Local Enterprise Partnerships (LEPs), bodies which bring councils together with business in an area, were expected to take the leading role.

But it has now emerged that LEPs will only have an ‘advisory’ role and Government officials overseen by Ministers will have the final say although the Greater London Authority will have more independence.

The Yorkshire Post learned last year of concerns within the European Commission that the UK did not have in place a proper system for deciding which projects should get help in the current funding round which runs until 2020.

Regional development agencies, such as Yorkshire Forward took the lead in the last EU funding round but they were abolished by the Coalition.

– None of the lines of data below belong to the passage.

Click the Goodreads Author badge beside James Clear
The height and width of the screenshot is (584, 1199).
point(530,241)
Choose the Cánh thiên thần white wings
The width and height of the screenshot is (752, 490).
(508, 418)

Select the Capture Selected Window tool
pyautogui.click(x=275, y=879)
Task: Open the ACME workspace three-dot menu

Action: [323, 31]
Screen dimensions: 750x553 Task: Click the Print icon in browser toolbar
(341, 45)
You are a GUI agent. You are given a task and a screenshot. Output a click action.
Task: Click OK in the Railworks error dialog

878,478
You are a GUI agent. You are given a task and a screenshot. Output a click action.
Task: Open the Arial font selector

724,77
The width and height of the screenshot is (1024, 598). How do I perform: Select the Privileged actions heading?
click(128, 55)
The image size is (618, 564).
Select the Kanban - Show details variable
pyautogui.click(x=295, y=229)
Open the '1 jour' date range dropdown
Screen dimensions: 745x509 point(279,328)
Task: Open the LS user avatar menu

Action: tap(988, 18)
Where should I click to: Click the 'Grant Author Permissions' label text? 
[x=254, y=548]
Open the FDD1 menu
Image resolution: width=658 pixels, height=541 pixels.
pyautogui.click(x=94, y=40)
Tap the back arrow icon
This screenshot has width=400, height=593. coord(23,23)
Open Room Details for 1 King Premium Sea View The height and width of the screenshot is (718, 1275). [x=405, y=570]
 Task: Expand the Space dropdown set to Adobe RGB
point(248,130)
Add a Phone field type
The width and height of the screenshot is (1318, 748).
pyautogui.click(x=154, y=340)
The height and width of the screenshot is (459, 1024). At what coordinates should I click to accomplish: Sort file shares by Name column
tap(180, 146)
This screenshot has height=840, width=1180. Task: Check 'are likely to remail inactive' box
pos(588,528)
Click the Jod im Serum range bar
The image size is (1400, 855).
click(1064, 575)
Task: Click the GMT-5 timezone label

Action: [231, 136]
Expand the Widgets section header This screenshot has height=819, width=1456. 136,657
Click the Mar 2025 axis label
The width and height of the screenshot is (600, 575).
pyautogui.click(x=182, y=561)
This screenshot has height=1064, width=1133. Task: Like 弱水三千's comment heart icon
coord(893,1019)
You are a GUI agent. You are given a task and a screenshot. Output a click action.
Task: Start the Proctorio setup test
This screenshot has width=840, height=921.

In a joint statement, Yorkshire MEP Linda McAvan and Wentworth and Dearne MP John Healey who have campaigned on EU funds, said: “This is unacceptable and shows a tremendous lack of foresight from the Government.

“They got rid of Yorkshire Forward almost overnight without thinking through the implications for European funding, which has already delayed the start of the current funding programme.”

The EU money is designed to help the economy through investment in roads, broadband, university facilities and support for business.

The change in the Government’s approach was uncovered by the Local Government Association which is now campaigning for it to be reversed.

Local Government Association chairman Coun David Sparks said: “This decision could be harmful to growth and employment prospects and risks stifling vital local projects.

“English towns and cities should be given the same powers that are offered to London and other European cities and regions.”

The Department for Communities and Local Government has not yet responded.